How do you factor #x^ { 2} + 6 x - 27= 0#?

2 Answers
Sep 22, 2017

#(x - 3) ( x + 9)#

Explanation:

To factor #x^2 + 6x - 27 #

Find to numbers whose product is -27 and whose sum is 6. For this it is -3 and 9.

# -3 xx 9 = - 27# and #-3 + 9 = 6#.

Rewrite the equation as:

#x^2 - 3x + 9x -27#

Factor the first 2 terms:

#x(x - 3)#

Factor the last 2 terms:

#9(x - 3)#

So now we have:

#x(x -3) + 9(x -3)#

Notice we can bracket off this and factor out the expressions in parenthesis:

#[x(x-3) + 9(x-3)]#

#(x-3)[ x + 9 ]#

These are our required factors:

#(x - 3) ( x + 9)#

Sep 22, 2017

#(x+9)(x-3) = 0#

Explanation:

Given:

#x^2+6x-27#

Here are a couple of methods:

Method 1 - Fishing for factors

Find a pair of factors of #27# with difference #6#.

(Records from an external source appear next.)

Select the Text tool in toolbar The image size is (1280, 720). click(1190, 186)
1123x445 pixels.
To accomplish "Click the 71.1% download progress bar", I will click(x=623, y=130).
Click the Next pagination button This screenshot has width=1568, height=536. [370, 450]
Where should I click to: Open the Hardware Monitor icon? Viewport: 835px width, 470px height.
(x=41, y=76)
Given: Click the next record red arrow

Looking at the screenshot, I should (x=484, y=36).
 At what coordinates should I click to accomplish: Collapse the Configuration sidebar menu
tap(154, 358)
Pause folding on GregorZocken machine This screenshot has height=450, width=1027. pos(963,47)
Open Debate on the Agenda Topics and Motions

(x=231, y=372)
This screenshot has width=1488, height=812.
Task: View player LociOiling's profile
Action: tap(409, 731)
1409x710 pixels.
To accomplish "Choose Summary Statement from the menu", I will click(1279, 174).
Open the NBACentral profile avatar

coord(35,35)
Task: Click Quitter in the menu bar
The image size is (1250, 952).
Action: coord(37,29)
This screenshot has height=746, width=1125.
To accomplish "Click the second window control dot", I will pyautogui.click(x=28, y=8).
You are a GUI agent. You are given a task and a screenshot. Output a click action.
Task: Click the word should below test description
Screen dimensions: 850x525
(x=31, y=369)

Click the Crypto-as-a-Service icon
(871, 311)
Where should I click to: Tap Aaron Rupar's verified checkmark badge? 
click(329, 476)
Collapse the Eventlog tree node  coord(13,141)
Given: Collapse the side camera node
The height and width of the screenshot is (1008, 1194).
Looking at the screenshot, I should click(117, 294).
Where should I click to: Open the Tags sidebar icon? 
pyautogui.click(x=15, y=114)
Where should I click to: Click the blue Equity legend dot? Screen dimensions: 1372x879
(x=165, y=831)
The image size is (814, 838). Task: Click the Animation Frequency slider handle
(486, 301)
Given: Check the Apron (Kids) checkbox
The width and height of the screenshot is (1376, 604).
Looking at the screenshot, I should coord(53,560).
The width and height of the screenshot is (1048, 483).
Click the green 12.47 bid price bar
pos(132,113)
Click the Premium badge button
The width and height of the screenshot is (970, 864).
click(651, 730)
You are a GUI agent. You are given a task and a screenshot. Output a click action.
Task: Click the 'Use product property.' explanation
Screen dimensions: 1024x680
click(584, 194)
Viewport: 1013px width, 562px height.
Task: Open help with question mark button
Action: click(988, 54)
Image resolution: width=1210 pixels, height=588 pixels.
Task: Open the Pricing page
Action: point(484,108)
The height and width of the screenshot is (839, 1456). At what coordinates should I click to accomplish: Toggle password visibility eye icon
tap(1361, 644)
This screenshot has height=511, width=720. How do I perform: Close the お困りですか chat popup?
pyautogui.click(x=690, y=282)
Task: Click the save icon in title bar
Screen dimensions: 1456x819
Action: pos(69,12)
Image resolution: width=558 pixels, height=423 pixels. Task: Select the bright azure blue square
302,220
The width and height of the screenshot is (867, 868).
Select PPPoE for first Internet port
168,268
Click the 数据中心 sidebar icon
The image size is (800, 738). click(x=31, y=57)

The pair #9, 3# works in that #9*3 = 27# and #9-3=6#

So we find:

#x^2+6x-27 = (x+9)(x-3)#

Method 2 - Completing the square

#x^2+6x-27 = x^2+6x+9-36#

#color(white)(x^2+6x-27) = (x+3)^2-6^2#

#color(white)(x^2+6x-27) = ((x+3)-6)((x+3)+6)#

#color(white)(x^2+6x-27) = (x-3)(x+9)#